## Задание
Продолжите приведенный ниже текст об отце Светланы Аллилуевой, начав сразу после его последнего предложения.

## Текст для чтения
<<<<
Светлана Аллилуева в книге «Двадцать писем к другу» пишет об отце:
«…он любил Россию, он полюбил Сибирь, с ее суровыми красотами и молчаливыми грубыми людьми… Он вспомнил Грузию, лишь когда постарел…
Отец полюбил Россию очень сильно и глубоко, на всю жизнь. Я не знаю ни одного грузина, который настолько бы забыл свои национальные черты и настолько сильно полюбил бы все русское…»
И продолжает рассказ об отце — неистовом истребителе людей (в первую очередь русских) и упорном строителе партийной России:
«Рядом с ним было трудно, затрачивалось огромное количество нервной энергии».
Бросаются в глаза и строки:
«Он не боялся народа — никогда… Он был предельно ожесточен против всего мира. Он всюду видел врагов. Это было уже патологией… от опустошения, от одиночества».
Одиночество. Как бы ни был велик или громаден властью человек, а жить в заточении только своих мыслей, только своей души, только своего быта не в состоянии. Жизнь, сосредоточенная только на себя, разрушает. Угрюмое одиночество вождя даже ему, поставившему на колени великий народ, не под силу. Недаром он так уговаривал главного маршала авиации Голованова построить дачу рядом. Уместны слова Маяковского:
Душа не хочет немая идти,
а сказать кому?
«Отец, по-видимому, с возрастом стал томиться одиночеством, — не без сочувствия пишет Светлана Иосифовна. — Он был уже так изолирован от всех, так вознесен, что вокруг него образовался вакуум — не с кем было молвить слово…»
С расстояния лет нам это напоминает одиночество людоеда. Пожрал всё и всех окрест себя и томится отсутствием дружбы и участия.
И что значит «сталинисты»?
Это не политика сталинистов, а политика государства, ибо им управляли и управляют сталинисты, других у государственного руля нет[106].
>>>>
## Исходные данные
<<<<
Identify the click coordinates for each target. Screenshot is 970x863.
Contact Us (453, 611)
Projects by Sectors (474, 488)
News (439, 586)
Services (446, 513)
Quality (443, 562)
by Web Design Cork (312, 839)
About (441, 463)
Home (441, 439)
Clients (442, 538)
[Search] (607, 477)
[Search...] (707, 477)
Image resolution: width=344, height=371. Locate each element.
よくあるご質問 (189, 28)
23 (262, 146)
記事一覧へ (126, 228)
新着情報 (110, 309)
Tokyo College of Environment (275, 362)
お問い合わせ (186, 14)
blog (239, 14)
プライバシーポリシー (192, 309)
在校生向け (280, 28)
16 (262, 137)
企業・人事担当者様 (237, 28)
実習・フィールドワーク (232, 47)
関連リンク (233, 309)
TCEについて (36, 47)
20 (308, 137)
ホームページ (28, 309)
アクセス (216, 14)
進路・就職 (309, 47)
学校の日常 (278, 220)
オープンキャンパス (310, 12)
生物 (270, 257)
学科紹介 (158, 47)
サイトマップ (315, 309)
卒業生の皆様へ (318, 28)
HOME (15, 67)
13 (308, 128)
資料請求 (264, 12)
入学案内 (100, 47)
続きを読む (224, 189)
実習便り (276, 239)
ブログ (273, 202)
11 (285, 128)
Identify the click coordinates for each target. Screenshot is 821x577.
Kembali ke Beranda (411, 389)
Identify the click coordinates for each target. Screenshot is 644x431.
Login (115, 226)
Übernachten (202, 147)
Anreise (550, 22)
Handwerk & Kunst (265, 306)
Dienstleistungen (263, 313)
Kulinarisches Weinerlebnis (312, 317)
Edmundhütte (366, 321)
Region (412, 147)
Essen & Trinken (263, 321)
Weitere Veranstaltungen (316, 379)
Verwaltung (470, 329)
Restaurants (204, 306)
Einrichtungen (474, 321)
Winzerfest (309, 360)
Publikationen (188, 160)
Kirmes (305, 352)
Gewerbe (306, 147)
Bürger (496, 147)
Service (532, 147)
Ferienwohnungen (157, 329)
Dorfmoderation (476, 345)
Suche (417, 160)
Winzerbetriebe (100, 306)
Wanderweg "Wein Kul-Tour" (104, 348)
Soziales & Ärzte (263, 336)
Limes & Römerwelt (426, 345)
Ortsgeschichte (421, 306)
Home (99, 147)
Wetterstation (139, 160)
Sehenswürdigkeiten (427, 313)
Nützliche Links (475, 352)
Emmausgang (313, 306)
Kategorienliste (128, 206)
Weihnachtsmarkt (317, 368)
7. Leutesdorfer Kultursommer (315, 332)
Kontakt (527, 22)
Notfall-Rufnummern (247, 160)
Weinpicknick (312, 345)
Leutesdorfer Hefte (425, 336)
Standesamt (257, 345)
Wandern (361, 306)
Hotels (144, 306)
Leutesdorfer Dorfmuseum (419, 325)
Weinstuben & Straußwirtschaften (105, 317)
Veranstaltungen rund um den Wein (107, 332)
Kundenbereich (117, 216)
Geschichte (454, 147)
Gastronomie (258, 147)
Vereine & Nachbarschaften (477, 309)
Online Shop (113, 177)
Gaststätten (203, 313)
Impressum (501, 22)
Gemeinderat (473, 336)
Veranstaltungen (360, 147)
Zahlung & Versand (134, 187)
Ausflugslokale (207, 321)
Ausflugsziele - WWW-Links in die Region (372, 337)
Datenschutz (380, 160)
>>>>
## Ожидаемый ответ
Страх ответственности, боязнь утраты власти и материальных льгот обратят слова последователей Сталина в ядовитые и лживые. Свои преступления перед народом они обернут в добродетель и заслугу. Еще бы, это им обязан народ, это они, мудрые провидцы и бессребреники, спасли его.
С утра каждое слово клеймом в душу — никто не отвертится. Попробуй не услышать и не прочесть. Этот конвейер лжи книгами, картинками, наукой, учением разжижает волю, сознание.
В этом государстве уже трудно, почти невозможно отделить несталинистов от сталинистов. Есть партийные бюрократы, определяющие жизнь каждого, и есть подневольные партийной машины, наученные выражать волю и чувства по команде, — это весь народ.
27 млн. человек не окончательная цифра потерь в войне. Ведь при Сталине ее официально определяли в 7,5 млн., хотя отлично знали настоящую цифру. Слов нет, попривыкли ни во что не ставить людей, наловчились прописывать по заказу любые цифры, извращать любые факты. Ведь даже результаты переписи населения накануне войны с Гитлером были произвольно искажены Сталиным. Надлежало спрятать чудовищную убыль народа из-за непрерывных массовых убийств и надрывного существования. Ну, а тех, кто проводил перепись или отвечал за нее, — на плаху или в лагеря. Следует правильно понимать железную логику истории!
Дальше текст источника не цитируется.